---------- Quelle
Das München-ABC: H wie Hunde
München ist wahnsinnig schön – und manchmal auch ein bisschen langweilig, spießig und streng. Zu sauber und zu geregelt. Wenn dir auch jedes Mal auf der Isar-Brücke die Knie weich werden und dich aber nichts mehr aufregt als unsere Öffnungszeiten, Tanzverbote und Mutlosigkeit, dann bist du hier genau richtig. In unserem ABC schreiben wir auf, was wir an dieser Stadt unendlich gut, aber auch ziemlich beschissen finden. Diesmal: München – die Stadt der Hunde.
Die Menschheit lässt sich ja bekanntlich in Hunde- und in Katzenmenschen einteilen – und dann gibt es mich: Ich mag irgendwie alle, aber nur solange sie mich nicht nerven und ich sie nicht mit nach Hause schleppen muss. So geht es mir aber auch mit Babys, den meisten Männern und Bierkästen.
Diese Meinung teile ich in Bezug auf Hunde anscheinend mit etwa 30.000 Münchnern – nicht. Denn irgendwo in dieser Größenordnung bewegt sich die Anzahl der angemeldeten Hunde in der Stadt. Stolz. Die finden Hunde also nicht nur gut, sondern nehmen sie auch gerne mit nach Hause.
Ich mag irgendwie alle, aber nur solange sie mich nicht nerven und ich sie nicht mit nach Hause schleppen muss. So geht es mir aber auch mit Babys, den meisten Männern und Bierkästen.
An diesem Punkt kommt mir direkt die ein oder andere Frage in den Sinn. In einer Stadt, in der man als Mensch schon unheimliche Schwierigkeiten hat eine Wohnung zu finden: Wie macht man das, wenn man ein Mensch mit Hund ist? Wie sehr muss man sein Leben unter Kontrolle haben, um genügend Zeit für tägliche Gassirunden zu finden? Zweckentfremdet man Hundekotbeutel auch manchmal als Pausenbrottüten?
Für mich als jemand, dessen Verantwortungspensum schon damit erreicht ist, meinen Hausschlüssel nicht zu verlieren, sind Hundehalter ein Mysterium. So wie Eltern eigentlich auch, aber so ein Kind ist ja nicht in allen Fällen eine bewusste Entscheidung – das passiert schon mal. Ein Hund nicht, den sucht man sich immer aus. Immer.
--------------------
Überarbeite im Text über Hunde in München die Stelle von „Das München-ABC: H“ bis „Stadt der Hunde.“, indem du „München“ überall durch „Berlin“ ersetzt.
---------- Inhalt der Daten
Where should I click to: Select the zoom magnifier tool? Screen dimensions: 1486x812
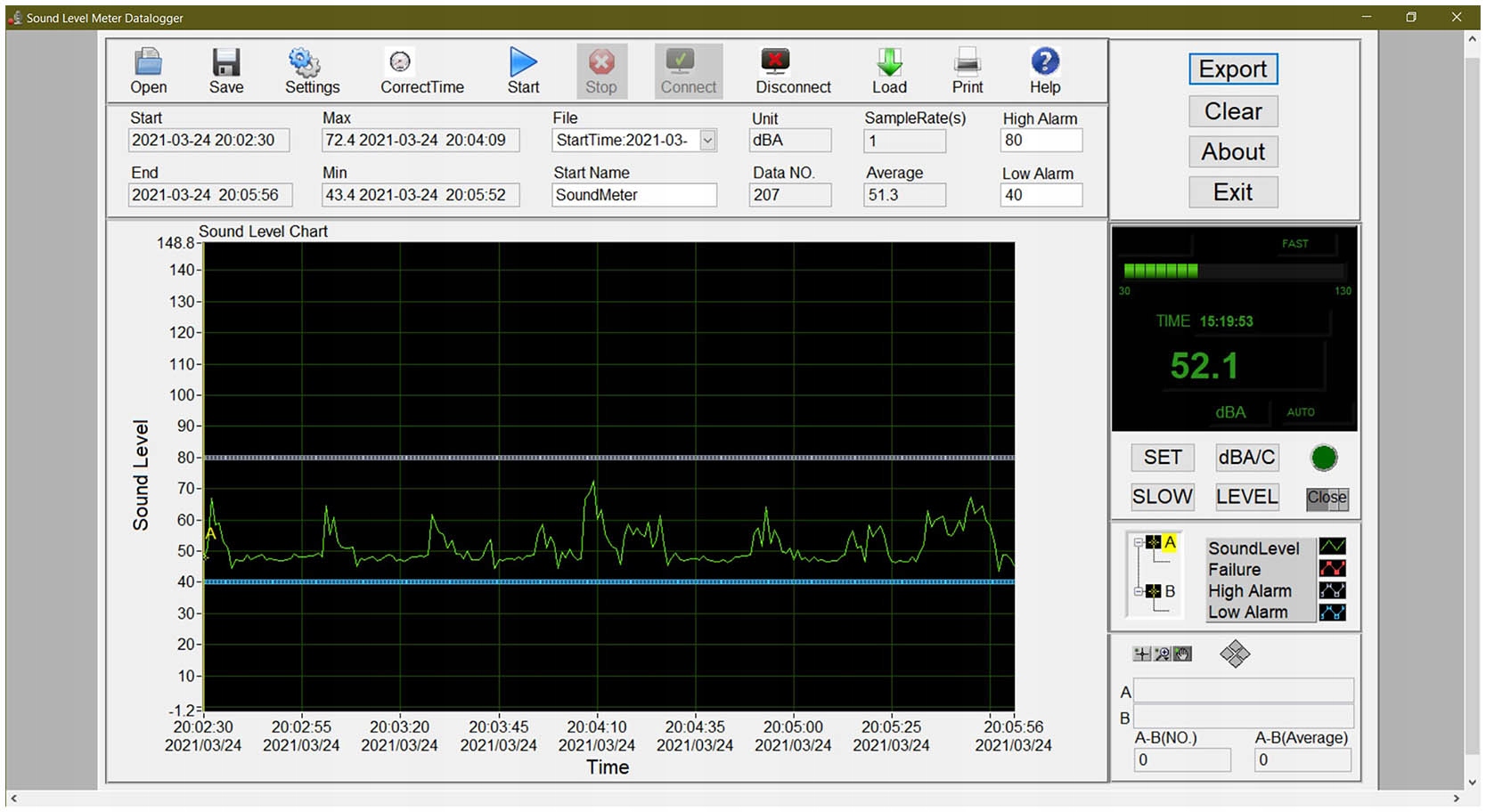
--------------------
## Antwort:
Das Berlin-ABC: H wie Hunde
Berlin ist wahnsinnig schön – und manchmal auch ein bisschen langweilig, spießig und streng. Zu sauber und zu geregelt. Wenn dir auch jedes Mal auf der Isar-Brücke die Knie weich werden und dich aber nichts mehr aufregt als unsere Öffnungszeiten, Tanzverbote und Mutlosigkeit, dann bist du hier genau richtig. In unserem ABC schreiben wir auf, was wir an dieser Stadt unendlich gut, aber auch ziemlich beschissen finden. Diesmal: Berlin – die Stadt der Hunde.